This parish is on the edge
of the lovely town of Halesworth. The name is to
differentiate it from Holton St Mary, away in the
south of the county, but in 19th Century
directories the parish here is referred to simply
as 'Holton'. Nowadays, it is home to one of the
famous Bernard Matthews' turkey products
factories, the biggest employer for miles.
The church is on the main road, but set well back
from it, at the top of a sloping churchyard. St
Peter sits there, looking beautiful.The round
tower is in two stages, and one of Suffolk's
tallest, giving the impression that this is a big
church, which it isn't. It's a dear little
building, and open every day. A modern statue of
St Peter sits in the porch niche, and then there
is a beautiful Norman inner doorway, probably the
age of the lower half of the tower. Above it is a
most curious Norman stone carving. It shows a
mythical beast of some kind, apparently winged,
and holding something in its mouth. These things
are more common to the west, but relatively rare
in East Anglia where there seems to have been a
will in late medieval times to do away with older
superstitious imagery. I have heard it described
as a winged bull, the evangelical symbol of St
Luke, but I do not think this can be right. For
others, it may be a dragon, and a dragon with a
child in its mouth is the symbol of St Martha,
which would be unique in East Anglia and unusual
in England. But I think it is a wolf whose tail
becomes a tree of life above its back, and not
wings at all, and who is eating the leaves of
another tree. A symbol of resurrection, perhaps?

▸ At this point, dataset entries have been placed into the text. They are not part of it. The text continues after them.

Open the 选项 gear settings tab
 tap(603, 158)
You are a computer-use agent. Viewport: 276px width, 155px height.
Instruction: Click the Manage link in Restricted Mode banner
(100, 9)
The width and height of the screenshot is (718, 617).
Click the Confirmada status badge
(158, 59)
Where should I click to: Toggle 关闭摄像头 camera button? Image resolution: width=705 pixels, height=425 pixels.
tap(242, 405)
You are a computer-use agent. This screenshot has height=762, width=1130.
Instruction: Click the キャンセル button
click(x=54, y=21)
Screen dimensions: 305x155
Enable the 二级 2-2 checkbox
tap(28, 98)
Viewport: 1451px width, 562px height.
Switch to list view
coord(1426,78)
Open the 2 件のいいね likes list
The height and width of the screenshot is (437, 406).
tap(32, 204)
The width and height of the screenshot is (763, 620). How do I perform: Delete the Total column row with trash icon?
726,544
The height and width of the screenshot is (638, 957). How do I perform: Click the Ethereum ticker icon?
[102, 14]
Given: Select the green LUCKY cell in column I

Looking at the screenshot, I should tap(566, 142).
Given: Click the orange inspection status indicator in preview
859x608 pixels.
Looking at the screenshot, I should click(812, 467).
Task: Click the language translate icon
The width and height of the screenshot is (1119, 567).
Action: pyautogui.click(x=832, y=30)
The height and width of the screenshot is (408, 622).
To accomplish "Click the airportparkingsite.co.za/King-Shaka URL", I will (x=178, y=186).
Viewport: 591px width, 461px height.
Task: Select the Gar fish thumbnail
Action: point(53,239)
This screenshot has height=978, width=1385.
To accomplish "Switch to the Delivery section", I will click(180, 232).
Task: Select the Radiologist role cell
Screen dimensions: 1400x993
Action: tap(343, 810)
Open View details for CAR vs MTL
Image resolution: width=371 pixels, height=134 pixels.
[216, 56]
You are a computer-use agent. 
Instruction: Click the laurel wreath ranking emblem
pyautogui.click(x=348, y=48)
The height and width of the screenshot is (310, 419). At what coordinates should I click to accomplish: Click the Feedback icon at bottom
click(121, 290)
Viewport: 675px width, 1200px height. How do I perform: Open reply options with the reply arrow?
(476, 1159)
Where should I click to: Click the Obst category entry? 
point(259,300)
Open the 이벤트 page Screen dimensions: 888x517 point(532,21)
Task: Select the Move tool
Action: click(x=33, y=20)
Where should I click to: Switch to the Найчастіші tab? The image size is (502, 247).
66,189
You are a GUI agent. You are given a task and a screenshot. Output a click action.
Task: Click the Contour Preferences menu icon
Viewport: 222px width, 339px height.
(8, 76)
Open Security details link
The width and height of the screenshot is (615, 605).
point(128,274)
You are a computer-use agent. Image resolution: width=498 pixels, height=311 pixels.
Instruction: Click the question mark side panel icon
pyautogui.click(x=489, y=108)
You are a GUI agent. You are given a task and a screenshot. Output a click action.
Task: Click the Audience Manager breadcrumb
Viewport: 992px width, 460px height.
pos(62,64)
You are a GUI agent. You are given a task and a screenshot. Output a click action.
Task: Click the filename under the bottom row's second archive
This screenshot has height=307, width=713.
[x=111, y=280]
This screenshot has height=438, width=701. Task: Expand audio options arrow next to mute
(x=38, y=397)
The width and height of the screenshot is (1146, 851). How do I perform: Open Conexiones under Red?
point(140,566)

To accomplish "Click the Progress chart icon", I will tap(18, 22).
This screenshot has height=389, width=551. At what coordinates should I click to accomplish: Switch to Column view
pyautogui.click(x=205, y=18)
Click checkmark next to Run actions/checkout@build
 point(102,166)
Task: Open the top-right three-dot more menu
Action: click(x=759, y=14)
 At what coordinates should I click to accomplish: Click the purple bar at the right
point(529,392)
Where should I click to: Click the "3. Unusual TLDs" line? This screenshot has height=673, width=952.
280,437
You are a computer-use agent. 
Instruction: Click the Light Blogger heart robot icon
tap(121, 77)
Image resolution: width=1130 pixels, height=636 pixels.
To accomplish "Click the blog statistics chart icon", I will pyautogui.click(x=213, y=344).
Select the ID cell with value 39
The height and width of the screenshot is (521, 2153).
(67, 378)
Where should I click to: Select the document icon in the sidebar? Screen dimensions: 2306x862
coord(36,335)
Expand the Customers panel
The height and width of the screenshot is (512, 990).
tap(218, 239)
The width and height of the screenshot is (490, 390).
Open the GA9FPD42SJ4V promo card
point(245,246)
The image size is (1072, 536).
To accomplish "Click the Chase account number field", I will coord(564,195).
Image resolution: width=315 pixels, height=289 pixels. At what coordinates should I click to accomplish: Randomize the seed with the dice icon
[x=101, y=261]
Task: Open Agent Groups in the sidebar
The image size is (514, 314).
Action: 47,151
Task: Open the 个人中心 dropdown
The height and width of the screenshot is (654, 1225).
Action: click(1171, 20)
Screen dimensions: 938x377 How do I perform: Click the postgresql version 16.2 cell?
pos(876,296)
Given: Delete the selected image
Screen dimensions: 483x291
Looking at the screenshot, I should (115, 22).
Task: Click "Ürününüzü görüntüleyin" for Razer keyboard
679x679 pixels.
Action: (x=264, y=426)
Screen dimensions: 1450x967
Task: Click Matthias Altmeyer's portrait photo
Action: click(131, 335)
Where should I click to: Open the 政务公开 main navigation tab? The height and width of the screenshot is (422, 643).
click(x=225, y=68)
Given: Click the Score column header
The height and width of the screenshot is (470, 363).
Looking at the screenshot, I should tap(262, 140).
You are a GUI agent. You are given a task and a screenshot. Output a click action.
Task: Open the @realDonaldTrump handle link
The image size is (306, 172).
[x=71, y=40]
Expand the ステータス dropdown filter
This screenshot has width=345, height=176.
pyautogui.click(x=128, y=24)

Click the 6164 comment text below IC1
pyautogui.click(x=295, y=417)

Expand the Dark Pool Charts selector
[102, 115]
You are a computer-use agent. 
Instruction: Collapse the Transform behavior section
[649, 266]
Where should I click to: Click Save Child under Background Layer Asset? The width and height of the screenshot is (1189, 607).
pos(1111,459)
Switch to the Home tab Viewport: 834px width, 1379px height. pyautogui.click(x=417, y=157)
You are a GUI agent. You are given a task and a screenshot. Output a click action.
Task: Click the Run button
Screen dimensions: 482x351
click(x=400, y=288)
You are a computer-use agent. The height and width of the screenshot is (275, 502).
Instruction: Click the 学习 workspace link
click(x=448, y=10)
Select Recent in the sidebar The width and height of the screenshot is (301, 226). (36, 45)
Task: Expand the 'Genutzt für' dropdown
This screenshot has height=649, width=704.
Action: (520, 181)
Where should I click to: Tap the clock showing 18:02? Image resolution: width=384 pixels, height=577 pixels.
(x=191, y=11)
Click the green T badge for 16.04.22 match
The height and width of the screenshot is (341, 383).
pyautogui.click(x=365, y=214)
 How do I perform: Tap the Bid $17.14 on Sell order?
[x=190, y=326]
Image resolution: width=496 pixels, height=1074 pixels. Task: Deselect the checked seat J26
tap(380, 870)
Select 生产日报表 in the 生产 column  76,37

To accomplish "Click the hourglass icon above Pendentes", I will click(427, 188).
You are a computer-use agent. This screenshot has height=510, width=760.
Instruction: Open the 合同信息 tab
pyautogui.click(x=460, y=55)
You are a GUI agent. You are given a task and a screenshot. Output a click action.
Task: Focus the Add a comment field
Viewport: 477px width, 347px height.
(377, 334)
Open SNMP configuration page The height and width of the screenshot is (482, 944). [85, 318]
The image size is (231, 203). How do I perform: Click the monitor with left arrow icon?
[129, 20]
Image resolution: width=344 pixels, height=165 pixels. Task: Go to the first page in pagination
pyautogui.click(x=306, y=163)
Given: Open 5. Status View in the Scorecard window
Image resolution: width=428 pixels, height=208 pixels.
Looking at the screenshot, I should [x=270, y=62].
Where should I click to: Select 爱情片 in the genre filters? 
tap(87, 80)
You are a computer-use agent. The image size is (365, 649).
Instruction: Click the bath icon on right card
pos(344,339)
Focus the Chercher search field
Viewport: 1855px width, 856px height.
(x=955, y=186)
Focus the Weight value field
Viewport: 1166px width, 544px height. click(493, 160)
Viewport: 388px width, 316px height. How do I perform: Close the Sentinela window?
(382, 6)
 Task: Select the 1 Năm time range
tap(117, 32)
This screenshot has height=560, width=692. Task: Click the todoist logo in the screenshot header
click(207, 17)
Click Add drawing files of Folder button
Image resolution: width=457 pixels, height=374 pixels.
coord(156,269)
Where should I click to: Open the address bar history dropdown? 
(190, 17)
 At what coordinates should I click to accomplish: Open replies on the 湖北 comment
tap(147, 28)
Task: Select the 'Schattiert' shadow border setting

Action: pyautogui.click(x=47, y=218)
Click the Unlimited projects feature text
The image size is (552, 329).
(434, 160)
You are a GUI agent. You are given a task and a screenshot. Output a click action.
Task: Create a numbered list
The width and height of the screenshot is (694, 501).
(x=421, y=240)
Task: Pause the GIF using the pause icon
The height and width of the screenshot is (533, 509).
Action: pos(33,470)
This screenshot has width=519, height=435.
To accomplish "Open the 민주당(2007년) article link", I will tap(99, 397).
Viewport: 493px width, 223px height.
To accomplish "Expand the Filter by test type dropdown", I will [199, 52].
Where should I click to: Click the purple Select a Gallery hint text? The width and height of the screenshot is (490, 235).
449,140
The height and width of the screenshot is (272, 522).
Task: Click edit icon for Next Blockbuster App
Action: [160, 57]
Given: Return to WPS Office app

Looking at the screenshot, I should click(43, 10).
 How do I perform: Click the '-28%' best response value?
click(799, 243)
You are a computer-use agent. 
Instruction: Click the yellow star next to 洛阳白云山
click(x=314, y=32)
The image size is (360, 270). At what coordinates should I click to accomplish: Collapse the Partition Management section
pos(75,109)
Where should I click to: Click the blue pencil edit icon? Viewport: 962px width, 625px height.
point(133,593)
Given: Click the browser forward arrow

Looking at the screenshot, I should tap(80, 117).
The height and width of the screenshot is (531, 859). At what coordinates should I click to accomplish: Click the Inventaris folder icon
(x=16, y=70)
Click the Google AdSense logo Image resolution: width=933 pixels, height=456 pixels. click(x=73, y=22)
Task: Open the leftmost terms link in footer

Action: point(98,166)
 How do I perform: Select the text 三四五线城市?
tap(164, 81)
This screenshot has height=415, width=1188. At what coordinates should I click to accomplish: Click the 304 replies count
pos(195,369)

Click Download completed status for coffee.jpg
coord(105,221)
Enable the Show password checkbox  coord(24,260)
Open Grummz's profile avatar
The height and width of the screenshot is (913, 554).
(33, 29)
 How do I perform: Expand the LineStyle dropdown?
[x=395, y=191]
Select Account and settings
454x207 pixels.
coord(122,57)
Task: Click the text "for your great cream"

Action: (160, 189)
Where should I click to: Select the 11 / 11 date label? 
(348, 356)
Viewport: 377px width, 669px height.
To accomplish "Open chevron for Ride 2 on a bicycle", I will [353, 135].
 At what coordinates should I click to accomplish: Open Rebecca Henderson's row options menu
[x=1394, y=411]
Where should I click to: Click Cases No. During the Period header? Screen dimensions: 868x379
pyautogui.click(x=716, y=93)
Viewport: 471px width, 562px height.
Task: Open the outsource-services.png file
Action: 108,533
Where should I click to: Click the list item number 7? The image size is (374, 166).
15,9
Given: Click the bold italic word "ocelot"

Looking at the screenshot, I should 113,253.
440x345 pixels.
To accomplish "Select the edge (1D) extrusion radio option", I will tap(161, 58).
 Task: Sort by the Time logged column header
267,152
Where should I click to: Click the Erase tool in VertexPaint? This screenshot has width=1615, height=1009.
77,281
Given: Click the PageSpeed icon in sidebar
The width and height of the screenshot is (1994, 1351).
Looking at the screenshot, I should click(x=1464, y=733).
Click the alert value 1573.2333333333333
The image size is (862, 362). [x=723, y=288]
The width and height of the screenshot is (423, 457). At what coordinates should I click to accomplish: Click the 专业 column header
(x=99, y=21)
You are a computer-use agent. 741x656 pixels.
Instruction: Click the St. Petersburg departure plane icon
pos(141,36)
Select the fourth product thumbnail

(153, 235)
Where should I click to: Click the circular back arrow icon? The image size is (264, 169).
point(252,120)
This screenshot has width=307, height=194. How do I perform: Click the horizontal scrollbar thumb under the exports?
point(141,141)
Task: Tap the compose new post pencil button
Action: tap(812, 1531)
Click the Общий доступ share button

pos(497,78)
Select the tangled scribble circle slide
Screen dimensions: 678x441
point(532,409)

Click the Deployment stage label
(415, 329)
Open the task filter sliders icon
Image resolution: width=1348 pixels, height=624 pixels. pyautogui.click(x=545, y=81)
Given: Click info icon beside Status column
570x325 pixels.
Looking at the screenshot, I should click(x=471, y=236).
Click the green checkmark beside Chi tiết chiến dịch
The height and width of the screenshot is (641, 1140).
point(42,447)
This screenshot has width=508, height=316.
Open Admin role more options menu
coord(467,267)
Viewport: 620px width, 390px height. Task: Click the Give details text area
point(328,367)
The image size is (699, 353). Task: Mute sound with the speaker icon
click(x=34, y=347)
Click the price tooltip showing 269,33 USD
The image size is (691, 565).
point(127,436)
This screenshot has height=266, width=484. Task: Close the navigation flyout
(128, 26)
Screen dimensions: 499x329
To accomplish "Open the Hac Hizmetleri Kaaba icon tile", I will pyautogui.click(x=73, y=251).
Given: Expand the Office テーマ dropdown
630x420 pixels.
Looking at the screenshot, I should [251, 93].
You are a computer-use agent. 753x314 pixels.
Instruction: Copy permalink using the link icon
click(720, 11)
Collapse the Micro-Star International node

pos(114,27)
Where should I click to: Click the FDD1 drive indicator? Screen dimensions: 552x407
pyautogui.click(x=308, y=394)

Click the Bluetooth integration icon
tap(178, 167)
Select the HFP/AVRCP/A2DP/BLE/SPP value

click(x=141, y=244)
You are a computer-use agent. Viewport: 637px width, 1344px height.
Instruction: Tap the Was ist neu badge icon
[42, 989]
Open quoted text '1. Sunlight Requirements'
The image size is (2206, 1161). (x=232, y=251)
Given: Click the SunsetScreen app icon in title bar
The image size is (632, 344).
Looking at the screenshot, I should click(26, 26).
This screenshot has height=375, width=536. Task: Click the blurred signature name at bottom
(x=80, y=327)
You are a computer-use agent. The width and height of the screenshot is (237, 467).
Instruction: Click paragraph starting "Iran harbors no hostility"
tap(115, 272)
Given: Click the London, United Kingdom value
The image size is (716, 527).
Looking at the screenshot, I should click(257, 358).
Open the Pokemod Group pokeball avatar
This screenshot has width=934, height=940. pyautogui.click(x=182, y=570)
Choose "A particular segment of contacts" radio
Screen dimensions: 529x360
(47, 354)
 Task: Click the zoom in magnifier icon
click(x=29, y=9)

Similar images can be seen elsewhere in East
Anglia at Santon Downham and Birchanger.
You step in to a pleasant and sentimental
Victorianised interior. There's a grand window by
Kempe & Co depicting the Blessed Virgin and
St Peter flanking Christ in Majesty, not a
workshop I am terribly fond of, but it is one of
their lushest works in the county. The north
aisle gives the nave a sense of squareness. The
font is old, there is a Georgian royal arms, but
the overwhelming sense is of the 19th Century.
Looking up this Parish in White's 1844 Suffolk, I
was pleased to discover that the Rector at the
time was the splendidly named Reverend Worship.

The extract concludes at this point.